6.28.2005
Compulsive Book-Buying
I am compulsive about a few things...
- Checking my e-mail.
- Putting dry dishes back in the cabinet. Where they belong.
- Organizing the newspapers that have piled up so that if I want to find Wednesday's Metro section on Friday, I can. (Do I ever want to? Sometimes!)
I mostly just assume these things are personality quirks and don't give them much thought. (Although when I read volume 9 of the Torah UMaddah Journal in 2000, I wondered if there wasn't some biological tendency for Orthodox Jews to be overly compulsive. The article in question was reprinted in Mind, Body and Judaism: The Interaction of Jewish Law With Psychology and Biology, but the rest of the book doesn't interest me much.)

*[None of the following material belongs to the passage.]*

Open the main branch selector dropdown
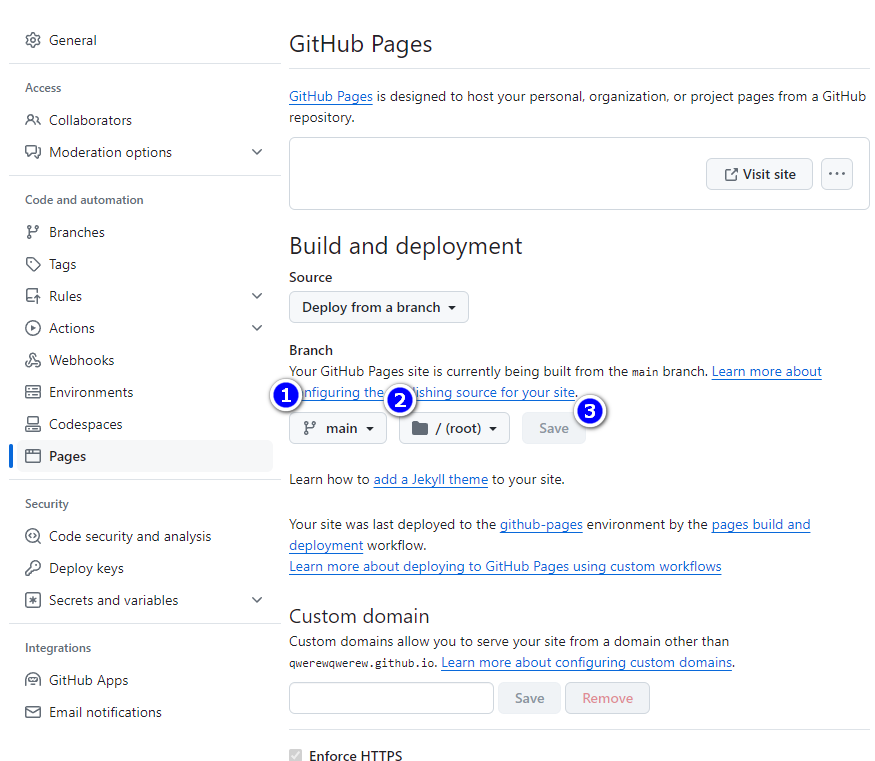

One compulsion of mine--book buying--has gotten me thinking lately. Why do I keep buying books? It is true that I read a lot. (At least a book a week and sometimes as many as three books a week. Often multiple books at once. And last night I read a 200 page novel in one sitting.) But if all I wanted to do was read, I could (a) make more use of the local public library and (b) read the books I already own. I do use the library, probably more than many people my age. When I'm in a library-going frame of mind, I go at least twice a month. And I do read the books I own. But not as fast as I buy them!
What I came up recently was this: I buy books because I believe that books change lives. More specifically, my life. I buy more books when I am down (discontent, upset, bored, blue) than when I am not. And I buy them because I believe, somewhere, that I will one day find the book or the combination of books that will solve all of the irritating problems of my life. Possibly in one fell swoop! (No, I don't really think that. Changes that happen in one fell swoop aren't the best kinds of changes, in my experience.)
The feeling that books can change lives is connected to the feeling that ideas can change lives, and that's fairly reasonable. Ideas have so often changed my life and always for the better. Even ideas I reject have changed my life for the better--in rejecting them, I have become firmer in my beliefs. (Sometimes I worry that what I have rejected has shaped my life more than what I have believed. Maybe it's just easier to reject bad ideas than to find good ones...)
The idea of going out and buying something with the hopes that it will change one's life for the better is not so far-fetched. Lots of people thing that the perfect outfit, shoes, or makeup will fix all of their problems. What do they call it? Retail therapy? (Do men engage in retail therapy? I think most of the examples cited are mostly relevant to women. Correct me if I'm wrong.) Question: Can you become addicted to buying things with the hopes that they will improve your life the way you can become addicted to drugs or alcohol? (I don't think I'm addicted to buying books. It was just a question!)
Why do I buy books, though? Couldn't the ideas found in a book from the library change my life just as much as a book I've purchased? It's not like I reread books. I don't. (For some people, not rereading books is a cardinal sin. Not me.)
Maybe it's just that if I really think a book might change my life, there's no reason not to own it. Or, more likely, I have been conditioned by the advertising machine that drives our capitalist society to want to aquire as much as possible, and, since the things that I value--ideas--are found in books, I acquire books. I realize, by the way, that I am lucky to live in a time and a place where I can buy books. To the extent that my book-buying is under control, that's because of my limited budget and limited space. But, by far, books take up the greatest volume (not to mention weight) of all of my possessions. Well, that or the furniture.
To be perfectly honest, I also buy books that I don't think will change my life. Sometimes I buy books that I think are funny or silly or will only have a short-term burden-lifting effect. And sometimes I give those books away. So I will have room to buy more books.